The state authorized marching orders that activate the Negroliberals whose duty to democracy is to oversee the masses of the existing Black Commune, and ensure they remain non-threatening to the hegemonic structure, is the primary action taken to stabilize civil society when black movements and racial rebellions escalate beyond the realm of "good trouble." This arrangement is one of the primary functions of the dutiful servant to democracy, or stage one of the captive maternal, the caretaker, whose generative powers are used to maintain the stability of the oppressive structure. According to James, at this first stage, the stabilization is also contradictory, as it is destabilizing to the labor that goes into stabilizing democracy. She explains this by using the progression of the Attica prison rebellion to demonstrate the function of the captive maternal at each stage of resistance. In the first stage, the condition of servitude requires the prison trustee as a captive maternal to ensure the stability of the state institution in their everyday upkeep of the prison and their care for their fellow inmates. The contradictory nature of this dialectical arrangement lies, of course, in the ways in which the labor of the captive is on the one hand, driven by the love of their people and their duty to community to provide care as a means of stability, yet on the other, desired the Master entity that "steals" and consumes the generative powers of the captive's resistance for its own satisfaction17. The forms of political subjectivity pursued in this oppositional duel are determined under the auspices of a Captive condition that is the evidence of the captives' concession to pursue a "social life" in the absence of the ground for ontological being in its avoidance of its own and the Master's death. It is a dialect that at each stage of the captive maternal, drives the internal conflict between the eternally unsettled duel of the captive with itself to determine whether servile duty to the state will triumph over the duty to serve the community. And it is in this duel between conflicting causes that the first level of betrayal occurs, as the captive either must follow the direct marching orders of the Master and betray the commune in the name of order in civil society, or attempt to betray the Master by moving into the protest stage and mounting an oppositional movement in pursuit of the cause to end this exploitation and construct a new (world) order.

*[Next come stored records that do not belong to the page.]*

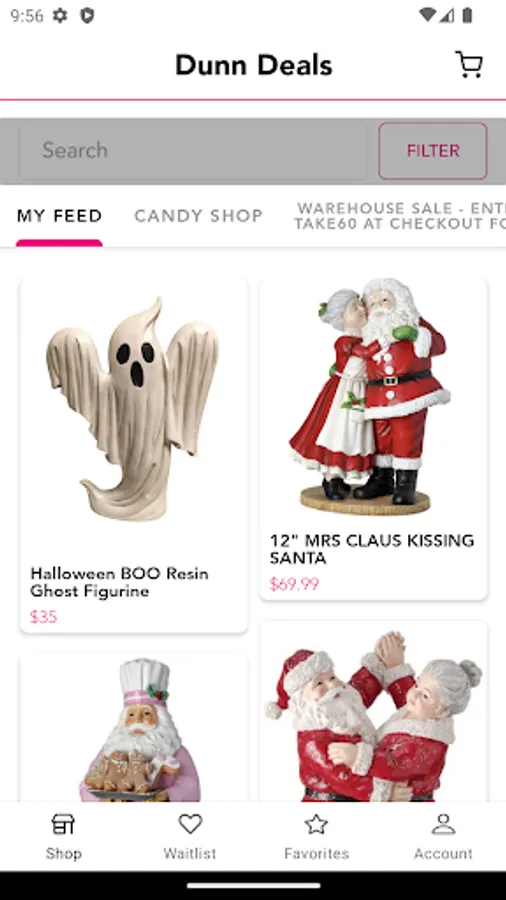The image size is (506, 900).
Task: Tap the Shop storefront icon
Action: coord(63,824)
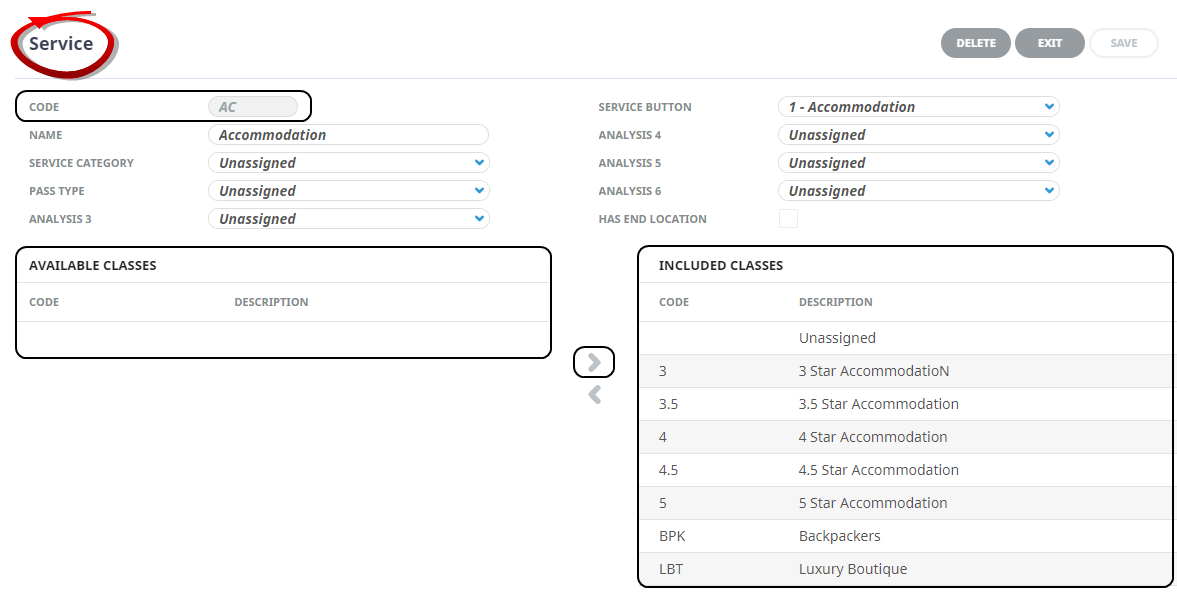Click the move-left chevron arrow icon
The image size is (1177, 613).
coord(594,395)
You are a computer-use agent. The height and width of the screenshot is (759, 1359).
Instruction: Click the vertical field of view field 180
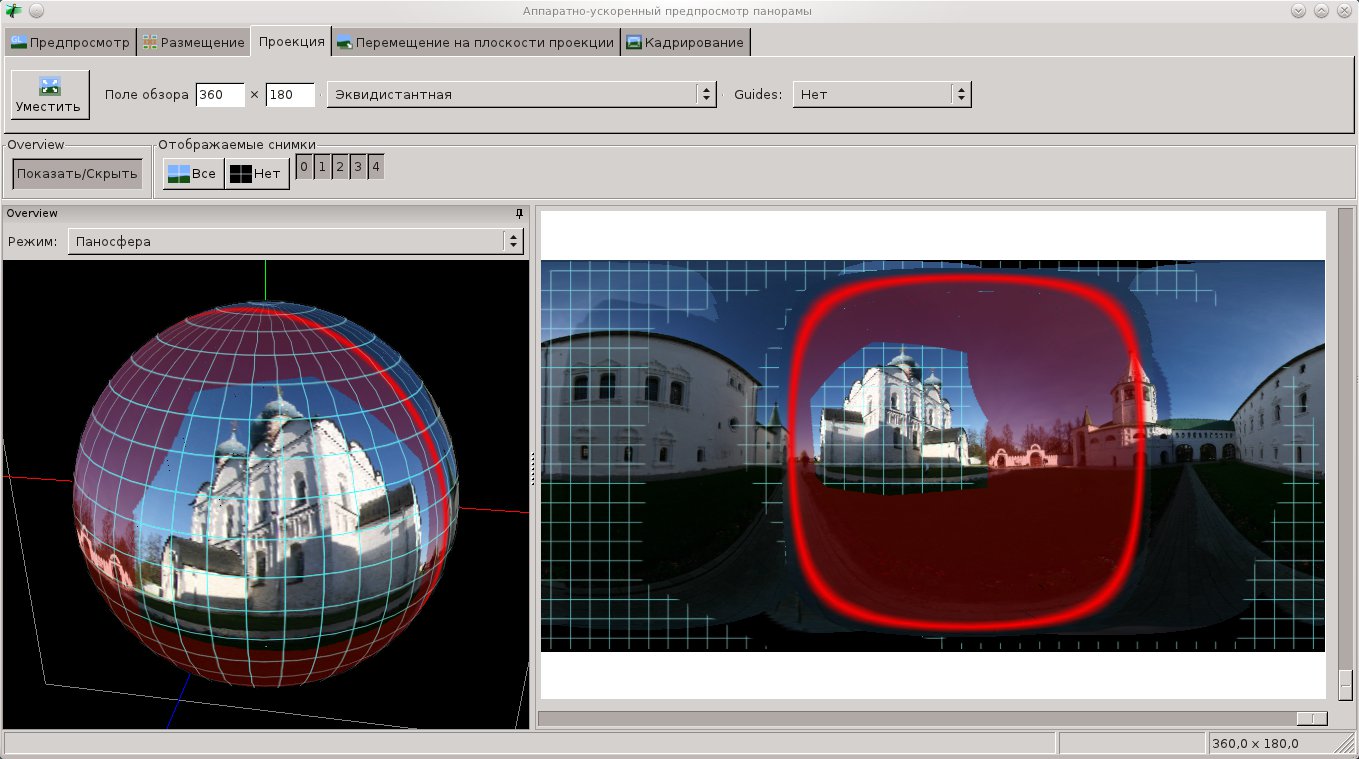(289, 94)
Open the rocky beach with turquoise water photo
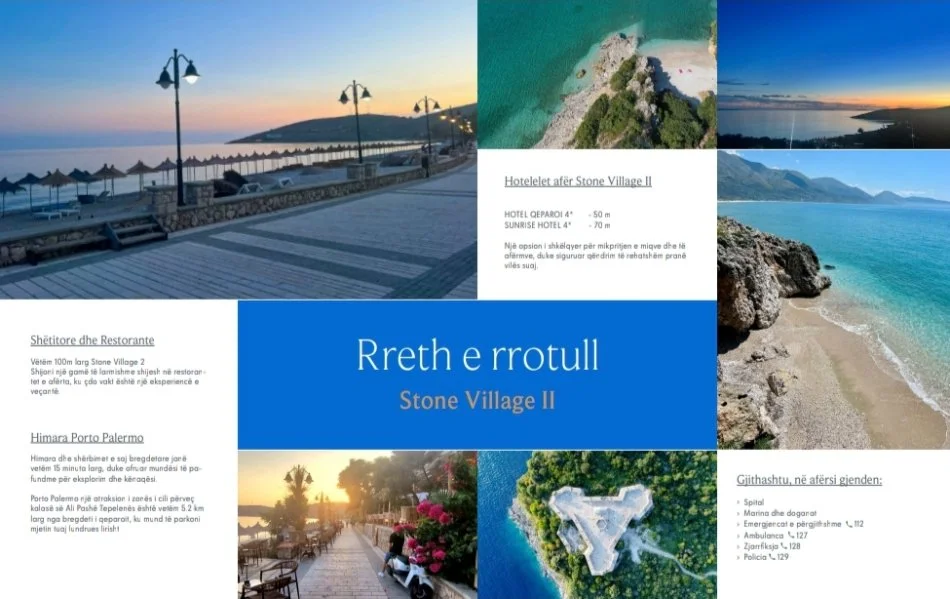Image resolution: width=950 pixels, height=599 pixels. pyautogui.click(x=833, y=299)

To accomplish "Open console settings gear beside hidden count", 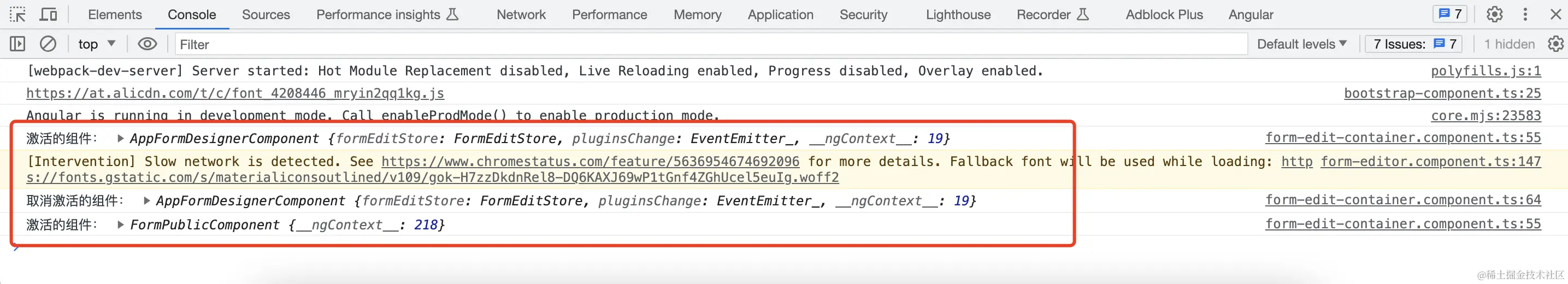I will (1556, 44).
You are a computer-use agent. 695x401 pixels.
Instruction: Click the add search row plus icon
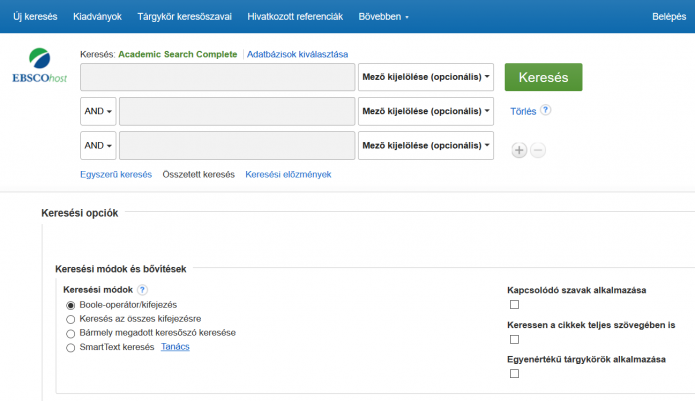point(518,150)
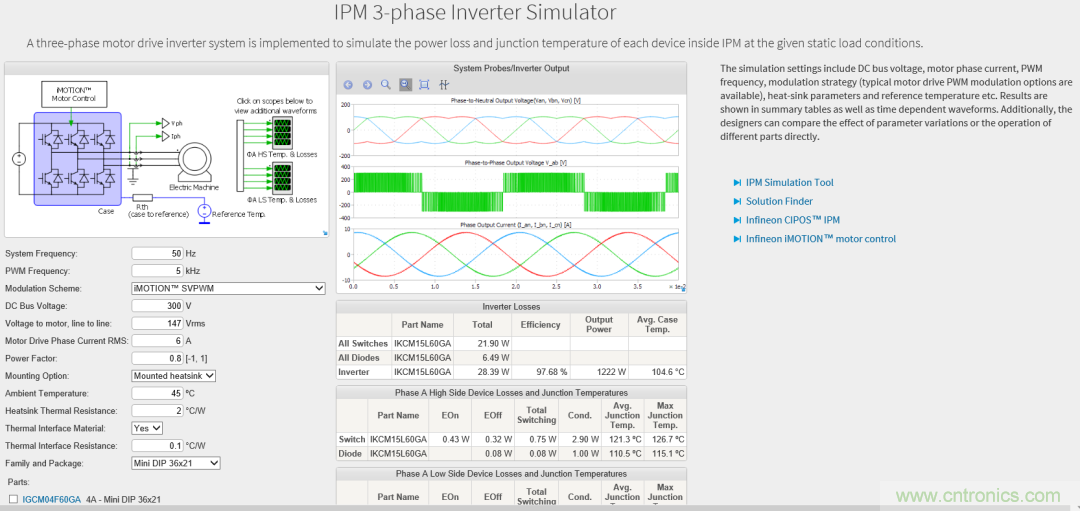Check the IGCM04F60GA part checkbox

point(13,499)
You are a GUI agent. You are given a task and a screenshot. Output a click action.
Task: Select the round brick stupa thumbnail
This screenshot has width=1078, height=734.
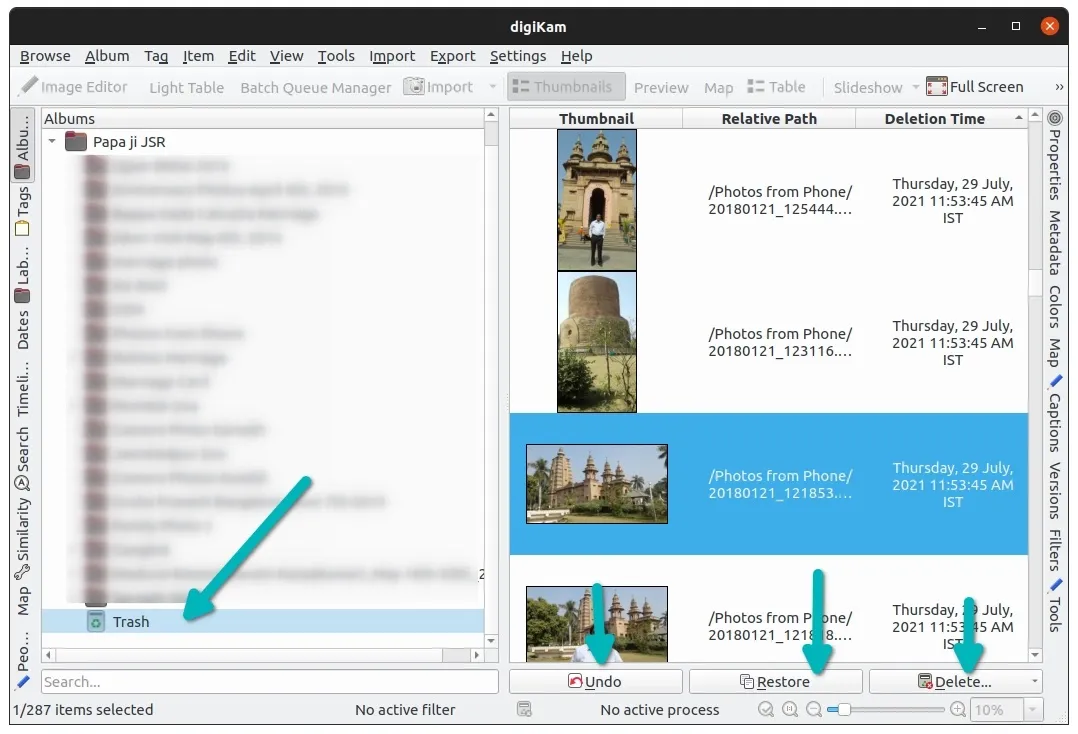click(x=597, y=342)
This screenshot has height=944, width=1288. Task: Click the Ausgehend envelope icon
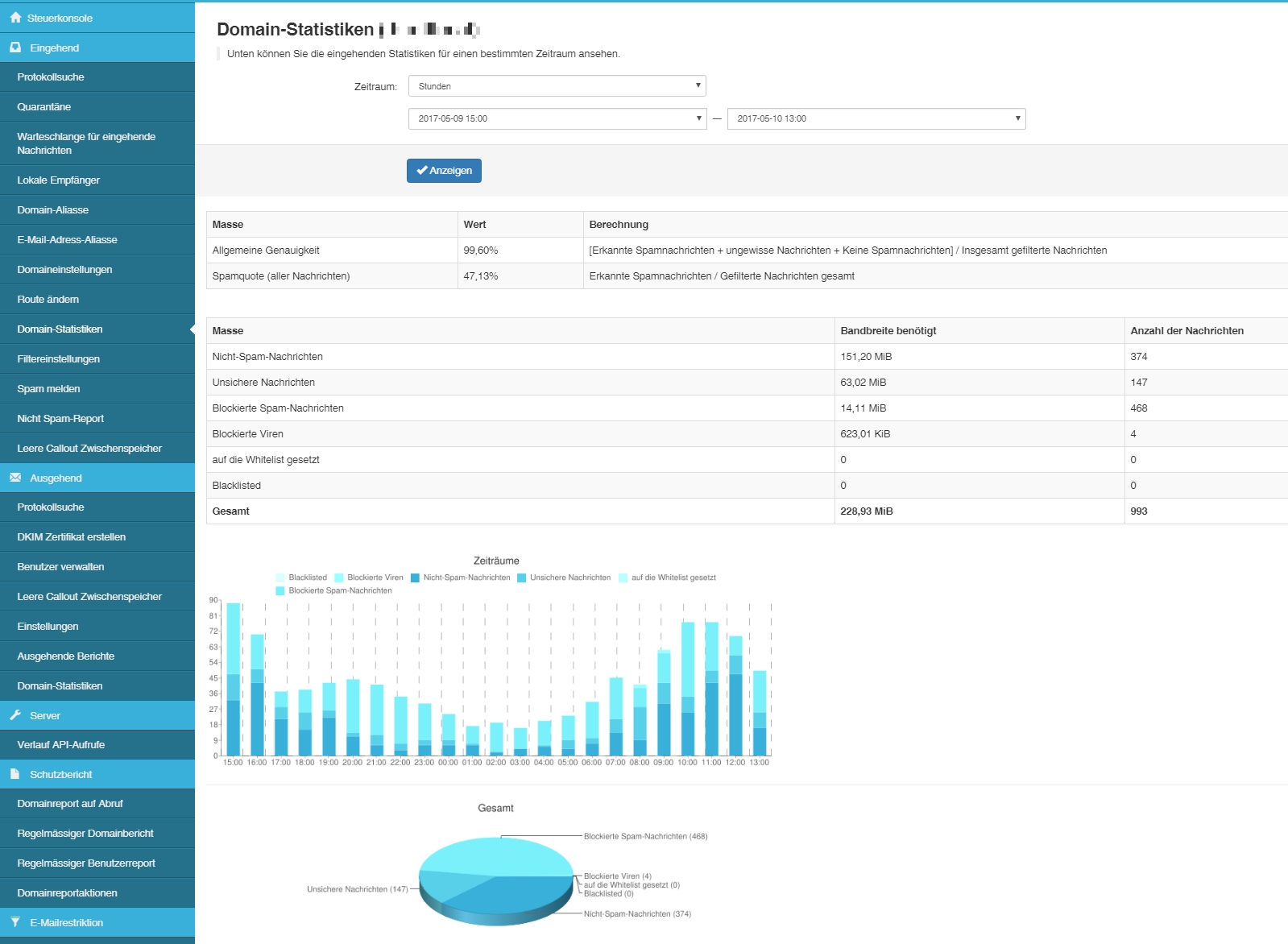coord(15,478)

The dueling nature of the captive's internal struggle with itself over the priorities of the "work" of servitude and fidelity to a "right" cause is driven by the psychic commitment of the captive to being a political subject.18 Following last summer's Captive Maternal Roundtable engagement with Dr. James, I took her response to my question regarding the influence of her past work on the black bourgeoisie, including her interrogation of the black elite "cause" to develop a Du Boisian Talented Tenth. James's work on the Black Elite is especially pertinent here, as it is also informed by her critique of the Kingian nonviolent Beloved Community, and I asked her to speak to the ways in which this work, in particular, has informed her formulation of the captive maternal.19 Her response was a rumination on the connection between the black elites and their long history of betraying the black rebel and its revolutionary cause via calls for liberal reformism (Negroliberalism). It was a very similar response to the one that she gave to the same question in an earlier talk, "The Architects of Abolition." The closing provocation of this talk remains a major source of intrigue for me as it served as both my introduction to the captive maternal, and prompted my own conscious internal struggle over "what's next" for me as a community organizer. She ends with the following:
"The captive maternal is that which allows for your nervous system to calm and stabilize you. We will not abandon our communities and we love them. The state preys on that labor and stabilizes itself….What's next? What's the exit plan? You're not going to leave your community behind; you're not going to stop helping and nurturing and healing. Yet every time we stabilize, they build upon that stability and enforce a new form of theft. What's the exit door? How do you tunnel out? It is an impossible task but it's one completely worthy of you."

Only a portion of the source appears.